**TRAVAIL À FAIRE**
1) Dites si chacune des affirmations suivantes concorde avec l'article sur Carnage. Répondez par oui ou par non et citez mot pour mot le passage de l'article qui tranche.
(a) Carnage y est présenté comme un clone de Venom.
(b) La popularité de Carnage a fini par dépasser celle des adversaires classiques de Spider-Man.
(c) Mind Bomb est un one-shot écrit par Warren Ellis.
2) Dans l'article sur Carnage, transformez en liste à puces le paragraphe qui commence par « Clone de Venom » en conservant ses faits principaux.
3) Poursuivez, s'il vous plaît, l'article sur Carnage à partir de sa dernière phrase.

Carnage: Mind Bomb (1996)

 

Carnage: Mind Bomb

(1996)

 

 

Les années 90 furent une période sombre pour l’industrie des comics, une époque où la notion d’héroïsme et d’aventure céda la place à l’ultra-violence, la sexualisation à outrance et à la provocation gratuite. Tout était “extrême” et la frontière entre héros et vilains devenait assez mince, l’émergence de nouvelles figures anti-héroïques devenant à la mode. Le personnage de Carnage pourrait être vu comme l’incarnation de ces temps immatures puisque victime des symptômes les plus flagrants…

 

 

Clone de Venom (lui-même version négative de Spider-Man) en plus dangereux, doté de pouvoirs jamais clairement définis (on l’a vu devenir géant, se déplacer par ordinateur interposé, générer tout un arsenal selon ses besoins en plus d’être pratiquement invulnérable et impossible à repérer), c’est un meurtrier psychopathe irrécupérable sans aucune psychologie (il aime tuer, point), sans aucun historique (il tue depuis l’enfance, point) et sans aucun objectif particulier.

 

 

Unidimensionnel et inintéressant, Carnage va finalement disparaître a la fin des année 90 malgré quelques apparitions ici et là, sa popularité n’atteignant jamais celle des adversaires classiques de Spider-Man. Toutefois lorsque l’auteur Warren Ellis s’intéresse à lui, cela donne Mind Bomb, un one-shot qui est probablement ce qui a été écrit de meilleur sur le personnage ! Transcendant le matériel d’origine (ce qui n’est pas bien difficile) pour en offrir une version sensiblement différente, plus subtile, Ellis parvient à lui donner suffisamment de consistance pour éveiller la curiosité du lecteur.

**ENREGISTREMENTS**

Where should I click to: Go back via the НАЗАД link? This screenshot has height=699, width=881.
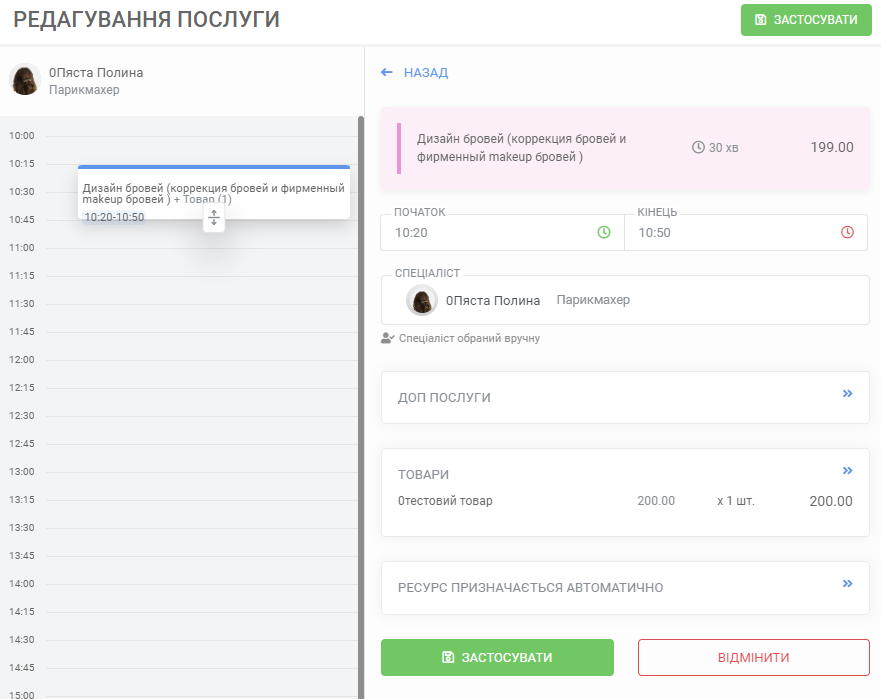[425, 73]
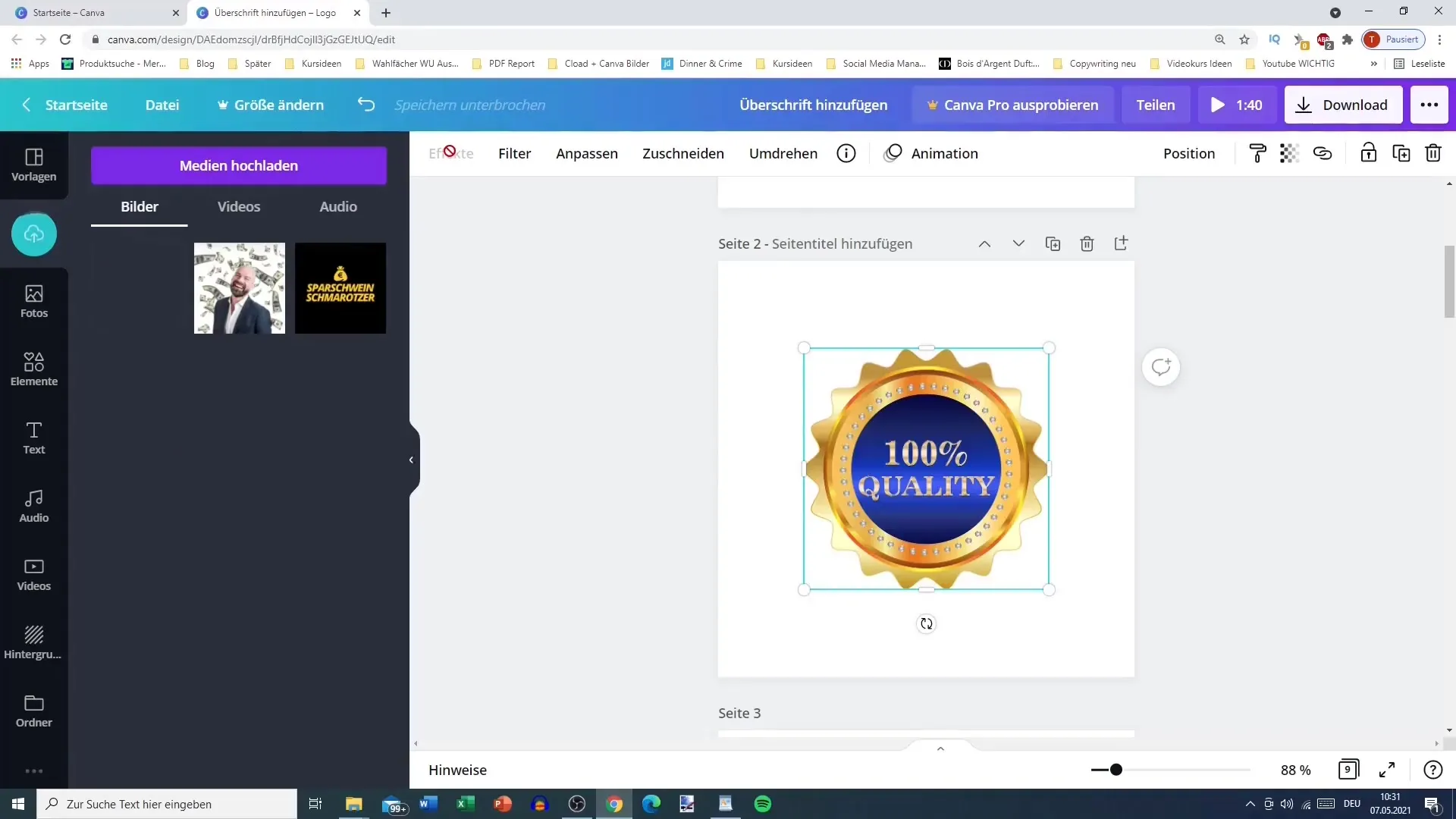Image resolution: width=1456 pixels, height=819 pixels.
Task: Click the Umdrehen (flip) icon
Action: pyautogui.click(x=785, y=153)
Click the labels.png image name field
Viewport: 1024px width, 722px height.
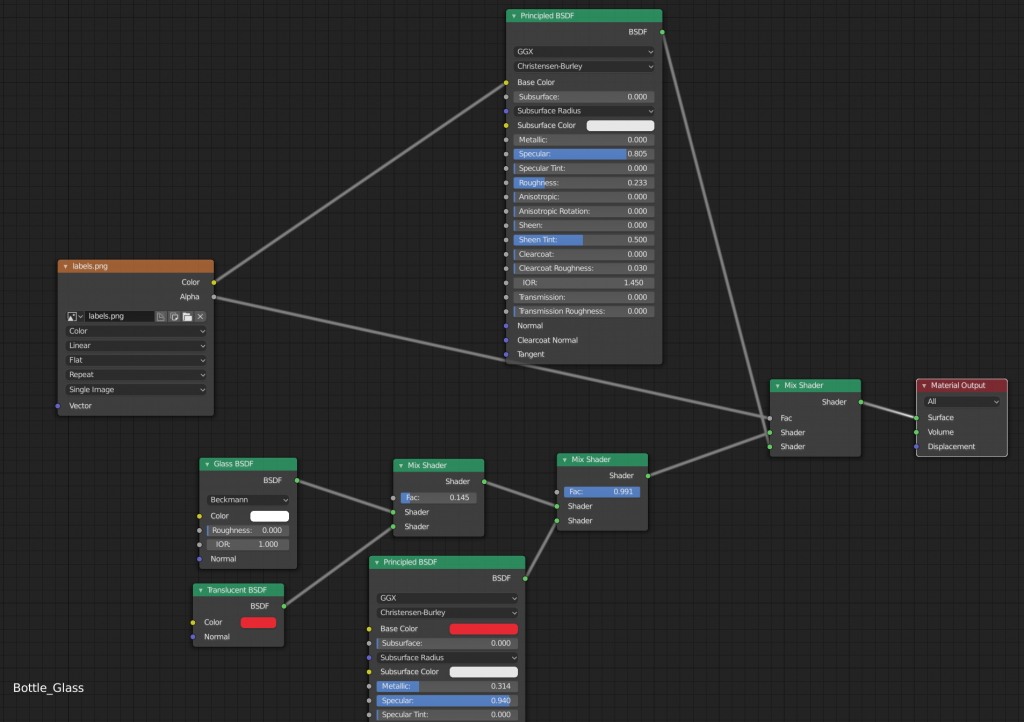120,317
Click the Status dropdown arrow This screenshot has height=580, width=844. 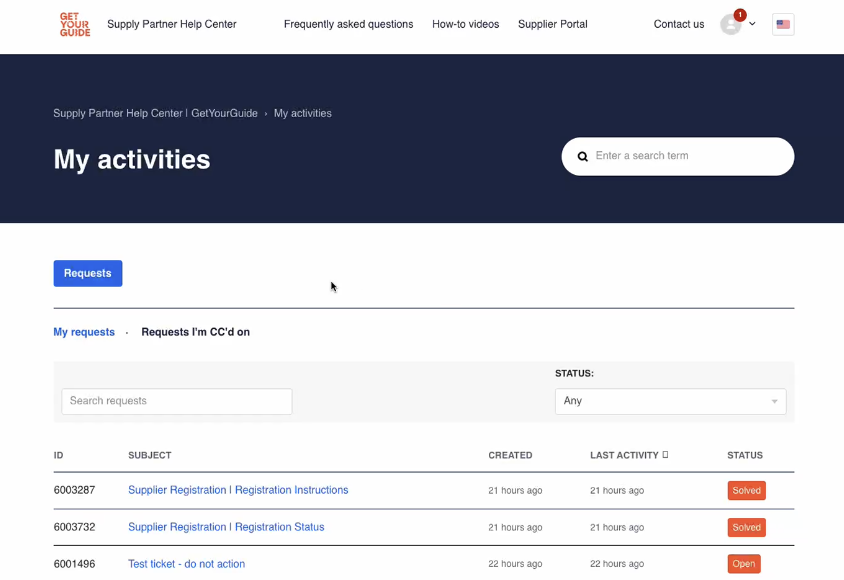(x=774, y=402)
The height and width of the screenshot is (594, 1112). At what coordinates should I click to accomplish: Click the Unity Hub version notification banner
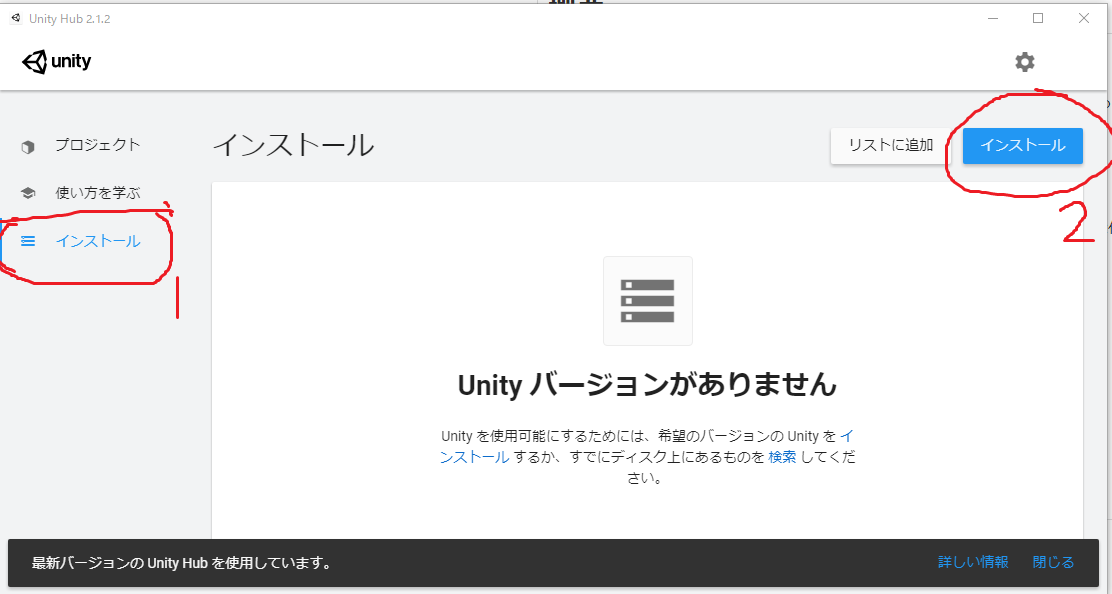point(400,562)
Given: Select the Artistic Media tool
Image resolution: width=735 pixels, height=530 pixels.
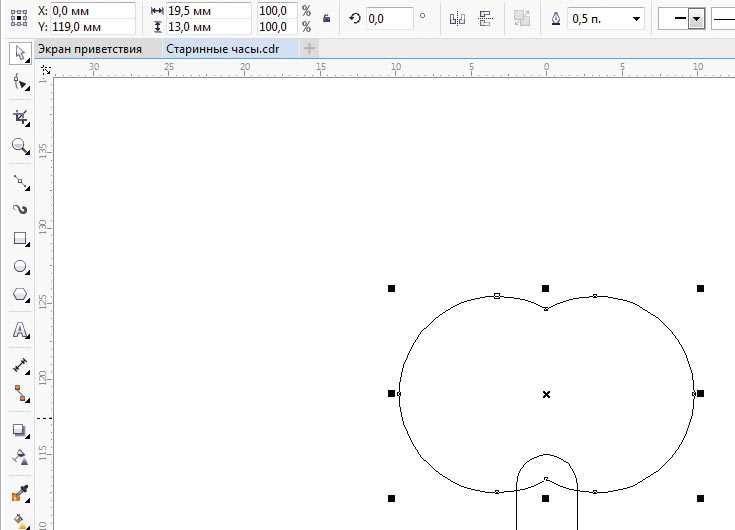Looking at the screenshot, I should (19, 209).
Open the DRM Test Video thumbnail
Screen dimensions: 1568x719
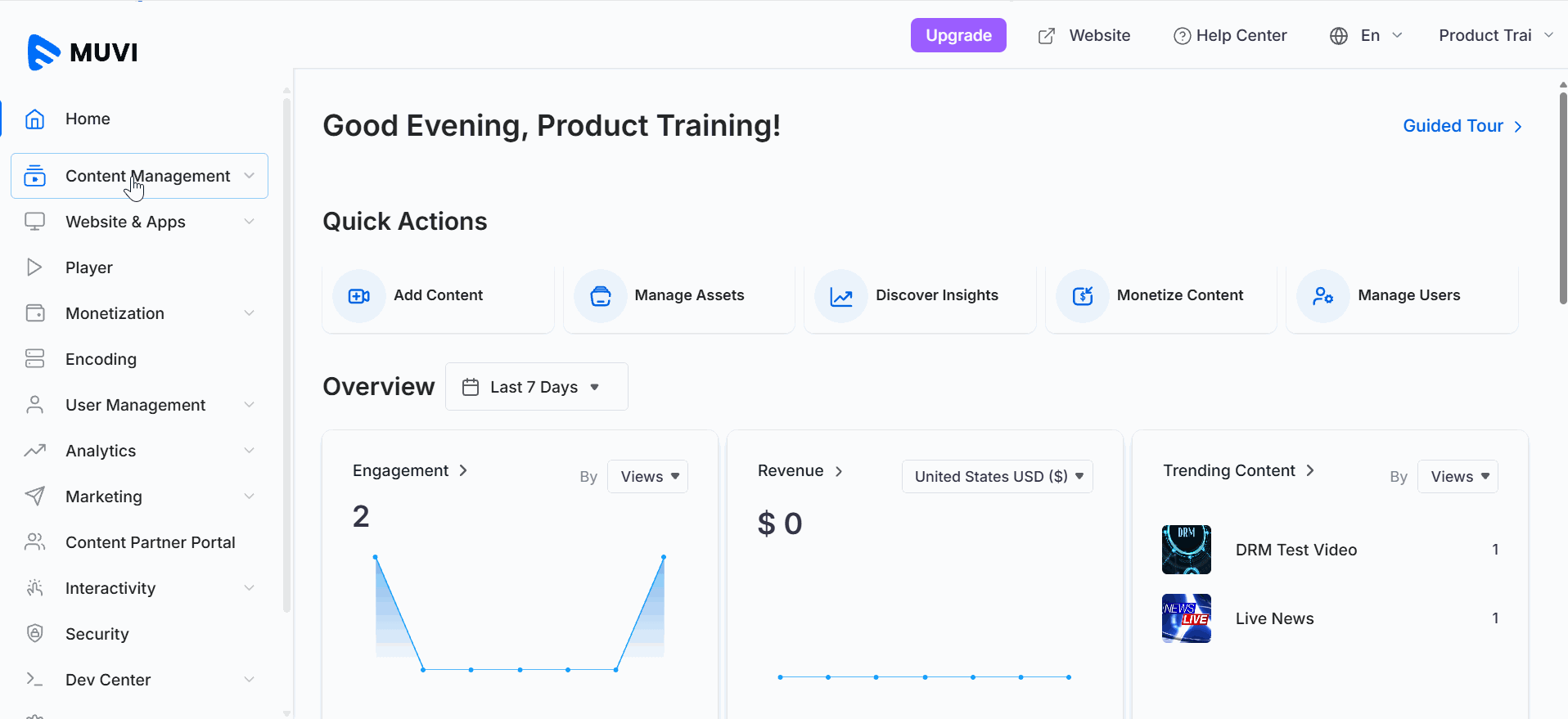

**RÉPONSES DANS L'ORDRE**
1)
(a) Oui : « Clone de Venom (lui-même version négative de Spider-Man) en plus dangereux »
(b) Non : « sa popularité n’atteignant jamais celle des adversaires classiques de Spider-Man »
(c) Oui : « lorsque l’auteur Warren Ellis s’intéresse à lui, cela donne Mind Bomb, un one-shot »

2)
- Clone de Venom (lui-même version négative de Spider-Man), en plus dangereux.
- Pouvoirs jamais clairement définis : il peut devenir géant, se déplacer par ordinateur interposé et générer tout un arsenal selon ses besoins. Il est aussi pratiquement invulnérable et impossible à repérer.
- Meurtrier psychopathe irrécupérable, sans aucune psychologie (il aime tuer).
- Aucun historique : il tue depuis l'enfance.
- Aucun objectif particulier.

3)
L’histoire se déroule après les évènements de Maximum Carnage, alors que Cletus Kasady est enfermé à l’asile de Ravencroft sous la garde du Dr. Kafka. Ne parvenant à aucun résultat avec la thérapie, cette dernière convoque alors un autre “monstre” pour s’occuper du cas Carnage: le Dr. Matthew Kurtz du Pentagone, un personnage antipathique et probablement dément qui semble même avoué avoir déjà pratiqué une lobotomie sans anesthésie ! Fasciné par son sujet, Kurtz exige de se rendre seul dans la cellule de Kasady pour avoir un entretien avec lui.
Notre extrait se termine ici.